Is AGW Losing Support?

You know the luster of Anthropogenic Global Warming is wearing off when even the Washington Post is willing to post an opinion piece that questions the more over-the-top predictions and expresses that there's a problem with labeling climate change skeptics as lunatics, mercenaries in the pay of Big Oil, or anti-science know-nothings.

The howls from the AGW faithful in the comments was deafening. From reading many of them it is apparent they are blinded by the dogma of their new religion, like most fanatics. Many excoriated WaPo for even publishing the editorial, as if the debate (and science) about climate change has been settled and no further discussion is required. All that's required is their faith and no amount of facts, data, or failed predictions will sway them from their belief.

I have to agree with the author of the piece, Ed Rogers, that many of the skeptics are anything but, but are what he calls Prudent Rationals.

“The Prudent Rationals” would be comprised of those whose attitudes comport with something like the following: They are generally respectful of the scientific community and are eager to listen to mainstream scientists and researchers. They want to hear from legitimate experts who acknowledge the variables, the uncertainties and, importantly, the mistakes and errors of climate science so far.
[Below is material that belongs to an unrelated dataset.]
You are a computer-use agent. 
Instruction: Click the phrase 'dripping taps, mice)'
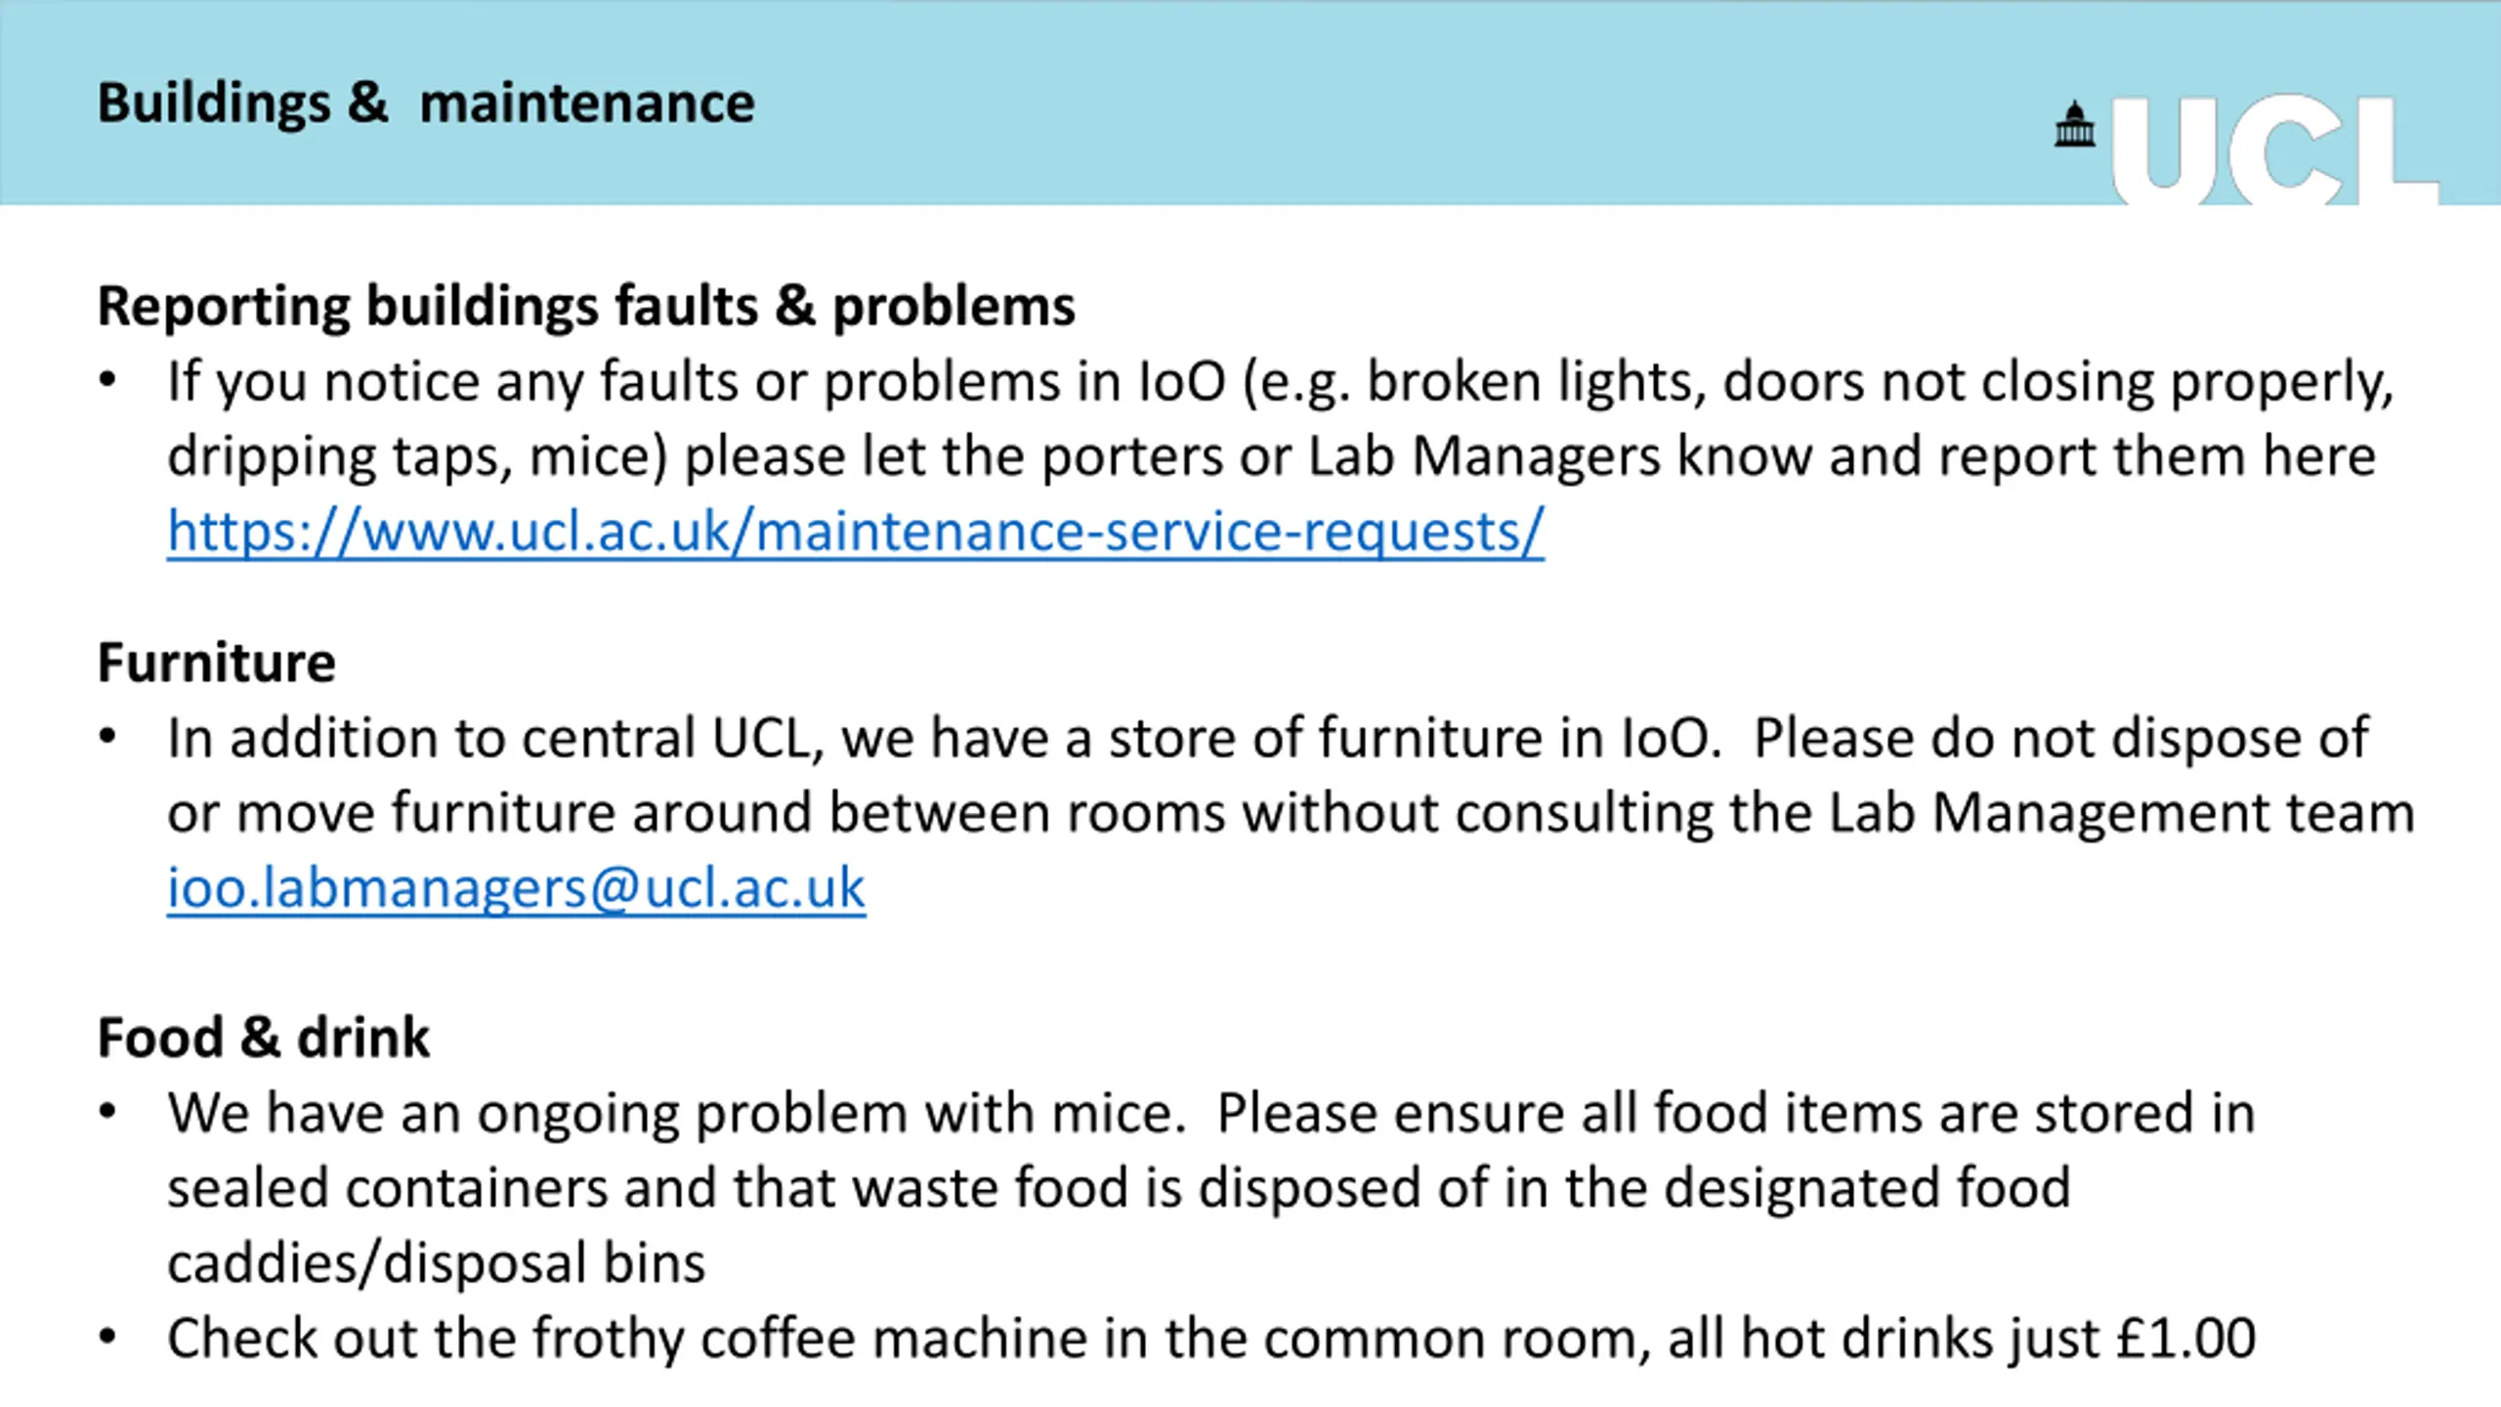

This group could support a prudent plan to produce measurable benefits, but only if the plan were truly global in scope and the cost seemed to be proportional to the outcome. The “Prudent Rationals” believe it is reasonable to accept that there are consequences for continually pumping gases into the atmosphere. And it seems right that one generation should leave the planet better than they found it for the next generation. But we need to be realistic about technical science and political science. If we can’t act globally to limit these gases, we should be focusing on local pollution, not on plans that unilaterally wreck our economy and impoverish millions – if not billions – for nothing.

While I don't necessarily agree with his entire premise, I do agree that decisions one way or the other should be based upon logic, uncorrupted data, willingness to admit the failure of one's hypothesis, and open access to all data, methods, algorithms, and other analytical programs and mathematics. That's how science is supposed to work. If all of that is 'locked away' because the science is settled, then it isn't science, but politics. With AGW perhaps it's better to label it Climate Lysenkoism.